Task to carry out: Scan the lines below for the word "Choose". Copy each line you find it in.

[[ Extracted records open ]]

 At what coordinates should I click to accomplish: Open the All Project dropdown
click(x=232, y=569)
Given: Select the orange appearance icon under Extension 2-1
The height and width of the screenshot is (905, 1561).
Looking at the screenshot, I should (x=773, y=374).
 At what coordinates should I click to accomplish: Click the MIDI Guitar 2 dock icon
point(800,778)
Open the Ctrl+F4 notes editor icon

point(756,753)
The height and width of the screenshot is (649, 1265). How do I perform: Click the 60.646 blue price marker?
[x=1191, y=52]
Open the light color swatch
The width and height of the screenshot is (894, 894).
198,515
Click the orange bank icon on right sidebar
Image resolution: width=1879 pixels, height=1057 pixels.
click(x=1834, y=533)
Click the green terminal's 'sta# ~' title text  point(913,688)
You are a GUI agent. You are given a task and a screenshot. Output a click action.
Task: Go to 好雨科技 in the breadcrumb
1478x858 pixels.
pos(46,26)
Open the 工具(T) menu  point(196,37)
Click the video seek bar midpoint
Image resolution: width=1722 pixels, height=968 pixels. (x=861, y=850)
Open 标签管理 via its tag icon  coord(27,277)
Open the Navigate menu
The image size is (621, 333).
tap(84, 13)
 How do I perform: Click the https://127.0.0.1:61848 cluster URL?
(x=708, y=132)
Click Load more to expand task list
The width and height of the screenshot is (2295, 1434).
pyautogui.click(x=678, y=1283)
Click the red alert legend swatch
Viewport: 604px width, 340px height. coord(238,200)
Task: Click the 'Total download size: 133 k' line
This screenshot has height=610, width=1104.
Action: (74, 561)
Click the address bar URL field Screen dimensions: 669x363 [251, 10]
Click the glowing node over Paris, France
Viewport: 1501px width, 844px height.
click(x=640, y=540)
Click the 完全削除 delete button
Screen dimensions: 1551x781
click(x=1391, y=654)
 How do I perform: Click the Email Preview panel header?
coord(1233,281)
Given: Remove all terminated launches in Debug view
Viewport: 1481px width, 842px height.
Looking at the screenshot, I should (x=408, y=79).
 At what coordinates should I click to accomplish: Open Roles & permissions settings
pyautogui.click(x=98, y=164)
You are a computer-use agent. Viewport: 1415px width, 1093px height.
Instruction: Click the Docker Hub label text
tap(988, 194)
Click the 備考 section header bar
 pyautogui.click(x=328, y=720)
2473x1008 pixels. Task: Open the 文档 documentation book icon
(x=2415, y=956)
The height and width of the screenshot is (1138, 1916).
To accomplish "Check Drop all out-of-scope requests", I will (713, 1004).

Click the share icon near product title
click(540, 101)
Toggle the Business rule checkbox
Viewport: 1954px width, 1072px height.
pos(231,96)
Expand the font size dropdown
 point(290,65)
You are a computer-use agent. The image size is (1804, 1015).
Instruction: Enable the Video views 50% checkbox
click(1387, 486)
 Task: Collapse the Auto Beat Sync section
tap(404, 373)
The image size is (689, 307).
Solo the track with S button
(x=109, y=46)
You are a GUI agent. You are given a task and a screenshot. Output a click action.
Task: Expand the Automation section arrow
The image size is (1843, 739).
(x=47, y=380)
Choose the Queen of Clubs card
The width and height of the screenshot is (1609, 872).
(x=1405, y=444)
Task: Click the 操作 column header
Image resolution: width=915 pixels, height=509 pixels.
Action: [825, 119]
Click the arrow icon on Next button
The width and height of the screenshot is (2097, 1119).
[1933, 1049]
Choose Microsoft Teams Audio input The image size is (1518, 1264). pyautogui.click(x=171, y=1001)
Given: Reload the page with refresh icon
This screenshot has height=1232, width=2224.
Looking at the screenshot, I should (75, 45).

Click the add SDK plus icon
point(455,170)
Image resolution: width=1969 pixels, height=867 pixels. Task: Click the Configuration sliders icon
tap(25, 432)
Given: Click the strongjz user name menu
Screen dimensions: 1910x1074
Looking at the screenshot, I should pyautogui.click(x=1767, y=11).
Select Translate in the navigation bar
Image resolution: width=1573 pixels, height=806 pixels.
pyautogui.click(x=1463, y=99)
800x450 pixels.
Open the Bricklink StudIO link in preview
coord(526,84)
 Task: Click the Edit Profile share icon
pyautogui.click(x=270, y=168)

[[ Extracted records closed ]]

Answer to this problem:
Choose the Queen of Clubs card
Choose Microsoft Teams Audio input The image size is (1518, 1264). pyautogui.click(x=171, y=1001)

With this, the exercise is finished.